I note that during the course of the review, this Office’s Investigator sought submissions from the applicant relevant to assessment of the applicant as guardian. The applicant’s response did not comprehensively address questions raised by the Investigator. The term “guardian” is not defined by the Regulations. Notably, “guardian” as applied in the Regulations does not appear to be accurate to the current law on mental capacity.

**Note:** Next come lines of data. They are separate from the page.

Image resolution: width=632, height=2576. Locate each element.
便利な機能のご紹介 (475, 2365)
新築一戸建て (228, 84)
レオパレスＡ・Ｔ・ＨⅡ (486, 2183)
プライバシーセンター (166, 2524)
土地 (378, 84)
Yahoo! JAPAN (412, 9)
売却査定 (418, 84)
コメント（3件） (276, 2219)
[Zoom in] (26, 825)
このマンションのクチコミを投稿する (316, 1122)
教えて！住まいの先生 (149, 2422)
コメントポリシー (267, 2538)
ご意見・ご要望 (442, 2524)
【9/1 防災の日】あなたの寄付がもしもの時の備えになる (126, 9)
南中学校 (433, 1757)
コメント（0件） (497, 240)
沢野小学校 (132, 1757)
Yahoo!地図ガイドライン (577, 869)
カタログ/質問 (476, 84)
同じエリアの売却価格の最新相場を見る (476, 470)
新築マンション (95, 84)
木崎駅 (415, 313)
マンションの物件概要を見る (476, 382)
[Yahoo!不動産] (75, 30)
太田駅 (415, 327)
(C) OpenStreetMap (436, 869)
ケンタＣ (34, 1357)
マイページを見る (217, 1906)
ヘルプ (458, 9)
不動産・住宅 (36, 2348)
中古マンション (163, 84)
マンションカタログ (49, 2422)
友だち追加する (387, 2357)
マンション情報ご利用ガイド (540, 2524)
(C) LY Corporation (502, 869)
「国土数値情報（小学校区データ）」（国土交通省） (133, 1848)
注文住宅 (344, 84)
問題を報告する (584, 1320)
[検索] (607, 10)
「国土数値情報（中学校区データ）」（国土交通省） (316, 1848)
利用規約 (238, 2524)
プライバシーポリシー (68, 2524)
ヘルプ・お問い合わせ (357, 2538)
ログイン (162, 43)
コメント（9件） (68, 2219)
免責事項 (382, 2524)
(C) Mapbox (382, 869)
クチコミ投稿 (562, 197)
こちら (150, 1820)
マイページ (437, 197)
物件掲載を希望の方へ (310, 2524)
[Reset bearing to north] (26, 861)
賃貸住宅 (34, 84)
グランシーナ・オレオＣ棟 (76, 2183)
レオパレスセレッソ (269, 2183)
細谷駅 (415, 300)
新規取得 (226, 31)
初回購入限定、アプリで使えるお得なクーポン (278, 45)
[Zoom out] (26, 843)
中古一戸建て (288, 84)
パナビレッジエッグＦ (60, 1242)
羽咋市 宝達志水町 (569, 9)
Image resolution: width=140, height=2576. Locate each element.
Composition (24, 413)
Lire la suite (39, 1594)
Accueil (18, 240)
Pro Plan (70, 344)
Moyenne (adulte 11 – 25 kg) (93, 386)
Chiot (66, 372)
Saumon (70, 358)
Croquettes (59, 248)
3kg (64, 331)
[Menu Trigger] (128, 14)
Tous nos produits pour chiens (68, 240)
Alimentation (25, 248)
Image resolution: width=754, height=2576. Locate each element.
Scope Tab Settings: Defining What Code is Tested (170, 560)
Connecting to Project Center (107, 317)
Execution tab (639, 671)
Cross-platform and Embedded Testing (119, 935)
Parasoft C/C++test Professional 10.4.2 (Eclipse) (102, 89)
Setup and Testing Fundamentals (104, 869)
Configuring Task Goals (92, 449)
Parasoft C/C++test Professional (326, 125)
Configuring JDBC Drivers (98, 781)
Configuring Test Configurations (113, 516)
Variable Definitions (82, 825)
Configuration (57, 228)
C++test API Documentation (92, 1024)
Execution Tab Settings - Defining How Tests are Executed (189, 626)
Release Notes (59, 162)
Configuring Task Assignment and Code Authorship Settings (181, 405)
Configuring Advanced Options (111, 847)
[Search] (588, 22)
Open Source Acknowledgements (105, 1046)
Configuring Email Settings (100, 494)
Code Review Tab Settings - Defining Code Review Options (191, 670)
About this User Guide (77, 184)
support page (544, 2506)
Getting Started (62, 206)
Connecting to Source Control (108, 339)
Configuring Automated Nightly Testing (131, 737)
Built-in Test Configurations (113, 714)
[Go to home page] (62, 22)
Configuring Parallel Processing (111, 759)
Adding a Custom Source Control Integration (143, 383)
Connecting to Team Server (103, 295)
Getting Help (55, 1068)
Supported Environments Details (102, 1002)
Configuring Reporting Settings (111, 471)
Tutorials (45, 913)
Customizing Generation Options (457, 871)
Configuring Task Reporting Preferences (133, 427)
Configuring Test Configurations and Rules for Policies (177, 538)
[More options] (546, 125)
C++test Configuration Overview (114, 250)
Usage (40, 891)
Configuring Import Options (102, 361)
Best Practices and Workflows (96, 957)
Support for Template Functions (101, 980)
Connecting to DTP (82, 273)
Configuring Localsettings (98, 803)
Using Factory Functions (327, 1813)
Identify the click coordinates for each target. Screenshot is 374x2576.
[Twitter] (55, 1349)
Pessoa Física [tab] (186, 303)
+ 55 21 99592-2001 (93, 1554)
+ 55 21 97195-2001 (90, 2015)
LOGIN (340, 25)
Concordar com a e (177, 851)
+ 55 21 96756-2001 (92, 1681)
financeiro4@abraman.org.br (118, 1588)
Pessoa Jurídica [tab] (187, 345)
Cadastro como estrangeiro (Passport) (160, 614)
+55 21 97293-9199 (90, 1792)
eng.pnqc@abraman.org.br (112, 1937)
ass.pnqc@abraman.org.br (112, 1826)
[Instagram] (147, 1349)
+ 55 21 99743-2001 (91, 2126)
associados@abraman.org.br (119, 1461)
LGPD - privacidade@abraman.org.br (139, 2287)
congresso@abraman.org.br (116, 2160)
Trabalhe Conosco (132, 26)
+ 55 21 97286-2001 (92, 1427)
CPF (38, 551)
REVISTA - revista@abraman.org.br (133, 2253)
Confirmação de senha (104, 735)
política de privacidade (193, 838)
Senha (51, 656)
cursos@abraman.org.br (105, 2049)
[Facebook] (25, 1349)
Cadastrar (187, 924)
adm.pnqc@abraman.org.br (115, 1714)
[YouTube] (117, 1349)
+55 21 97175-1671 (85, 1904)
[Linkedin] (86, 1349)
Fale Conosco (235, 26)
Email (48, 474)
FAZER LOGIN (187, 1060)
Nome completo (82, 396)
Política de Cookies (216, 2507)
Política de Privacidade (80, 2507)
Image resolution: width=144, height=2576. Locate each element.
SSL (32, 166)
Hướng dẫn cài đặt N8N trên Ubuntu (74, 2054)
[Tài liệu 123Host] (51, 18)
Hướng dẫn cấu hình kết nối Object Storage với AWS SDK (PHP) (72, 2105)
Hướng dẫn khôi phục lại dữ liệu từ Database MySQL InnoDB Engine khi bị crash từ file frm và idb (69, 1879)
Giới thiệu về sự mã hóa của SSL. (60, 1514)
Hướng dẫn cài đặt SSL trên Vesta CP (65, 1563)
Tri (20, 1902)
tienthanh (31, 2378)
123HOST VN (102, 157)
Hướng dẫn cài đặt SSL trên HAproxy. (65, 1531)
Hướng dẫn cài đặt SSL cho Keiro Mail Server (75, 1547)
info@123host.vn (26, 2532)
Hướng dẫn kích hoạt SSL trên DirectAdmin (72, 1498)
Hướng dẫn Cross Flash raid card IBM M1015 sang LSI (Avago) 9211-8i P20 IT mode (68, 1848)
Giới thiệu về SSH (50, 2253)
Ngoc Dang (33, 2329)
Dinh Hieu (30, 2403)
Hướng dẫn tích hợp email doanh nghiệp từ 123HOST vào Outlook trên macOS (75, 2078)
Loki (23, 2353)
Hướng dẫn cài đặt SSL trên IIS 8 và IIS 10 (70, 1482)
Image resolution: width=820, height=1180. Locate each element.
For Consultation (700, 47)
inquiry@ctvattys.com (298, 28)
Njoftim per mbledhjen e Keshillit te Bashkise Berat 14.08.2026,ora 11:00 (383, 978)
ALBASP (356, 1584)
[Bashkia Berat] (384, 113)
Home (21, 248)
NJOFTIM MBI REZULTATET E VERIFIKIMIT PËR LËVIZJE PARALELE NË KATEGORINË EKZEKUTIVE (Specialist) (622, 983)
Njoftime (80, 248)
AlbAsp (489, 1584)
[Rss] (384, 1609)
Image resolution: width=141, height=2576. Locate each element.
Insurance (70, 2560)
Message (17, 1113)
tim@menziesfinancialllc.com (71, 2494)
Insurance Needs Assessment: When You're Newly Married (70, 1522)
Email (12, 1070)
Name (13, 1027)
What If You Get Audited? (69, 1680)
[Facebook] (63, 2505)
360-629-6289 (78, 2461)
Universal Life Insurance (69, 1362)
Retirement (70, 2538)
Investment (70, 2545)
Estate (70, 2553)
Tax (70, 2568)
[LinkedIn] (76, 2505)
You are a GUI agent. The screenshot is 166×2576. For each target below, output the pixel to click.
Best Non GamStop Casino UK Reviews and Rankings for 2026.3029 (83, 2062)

According to public-facing information, guardianship of adult wards of court applied under the Lunacy Regulations Act 1871. However, presently, the Assisted Decision-Making (Capacity) Act 2015, (“the Capacity Act”) which fully commenced in 2023, provides for tiered decision-making supports including Court appointed decision-making representatives, monitored by the Decision Support Service. The tier of “decision-making representative” appears to align to guardianship, denoting a Court appointment with oversight. I note that in this case, the applicant has acknowledged that she was not a registered Decision-Making Representative under the Assisted Decision Making (Capacity) Act 2015. Having considered the submissions, available evidence and the legal framework, I do not consider the applicant is her mother’s guardian for the purpose of the 2016 Regulations. Accordingly, I find that the 2016 Regulations do not provide for a right of access to the records sought. In conclusion, therefore, I find that the HSE was justified in refusing access to the records sought under section 37(1) of the FOI Act. 7
Having carried out a review under section 22(2) of the FOI Act, I hereby affirm the decision of the HSE to refuse access, under section 37(1) of the FOI Act, to records concerning the applicant’s mother in connection with her HSE funded home support package.
Section 24 of the FOI Act sets out detailed provisions for an appeal to the High Court by a party to a review, or any other person affected by the decision. In summary, such an appeal, normally on a point of law, must be initiated not later than four weeks after notice of the decision was given to the person bringing the appeal.